Оставалось поговорить с самим Иваном, который наверняка сильно такому разговору должен был удивиться. И, как и в случае с дочкой, подобрать подходящую мотивацию, чтоб запутать его, заинтересовать и заручиться его согласием на получение заманчивого опыта в рамках семейного предприятия.

Когда Иван вернулся домой, с рынка, куда был послан за мороженой рыбой, от него ощутимо веяло пивным духом. Позволять себе спиртосодержащую вольность он начал к моменту истечения первого – медового – месяца пребывания в доме Лунио. Впрочем, дом этот был теперь общим. Именно так, не делая попыток перебороть в себе это неприятное чувство, считал Гирш.
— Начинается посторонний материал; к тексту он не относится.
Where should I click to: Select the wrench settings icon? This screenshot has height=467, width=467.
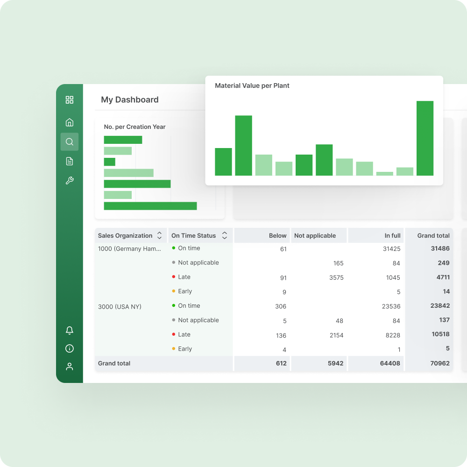tap(69, 180)
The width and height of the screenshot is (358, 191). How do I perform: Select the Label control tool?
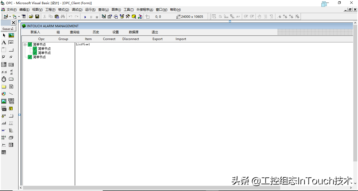tap(4, 43)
Иван и Мария, родная его, хотя и не по крови, дочь, живут под одной крышей, едят одну и ту же еду и спят в общей негабаритной постели. Зять не приносит в дом средств для жизни, однако имеет при этом все необходимые права. Разве такой дом может не считаться общим?

Гирш сделал вид, что у него заложен нос, хотя отчасти позволяемый себе Иваном произвол каждый раз приводил Григория Наумовича к изрядному раздражению, которому он постепенно научился противостоять, считая мысленно до тысячи с небольшим. Иногда начинал свой печальный отсчёт ещё до наступления факта самого события. Часто, возвращаясь с работы и подходя к дому, уже вполне мог находиться где-то на четвёртой сотне, чтобы к моменту, когда подкатит привычное чувство, пришлось не так продолжительно далее мучить себя счётом, оставшимя до нормы – пока не отхлынет.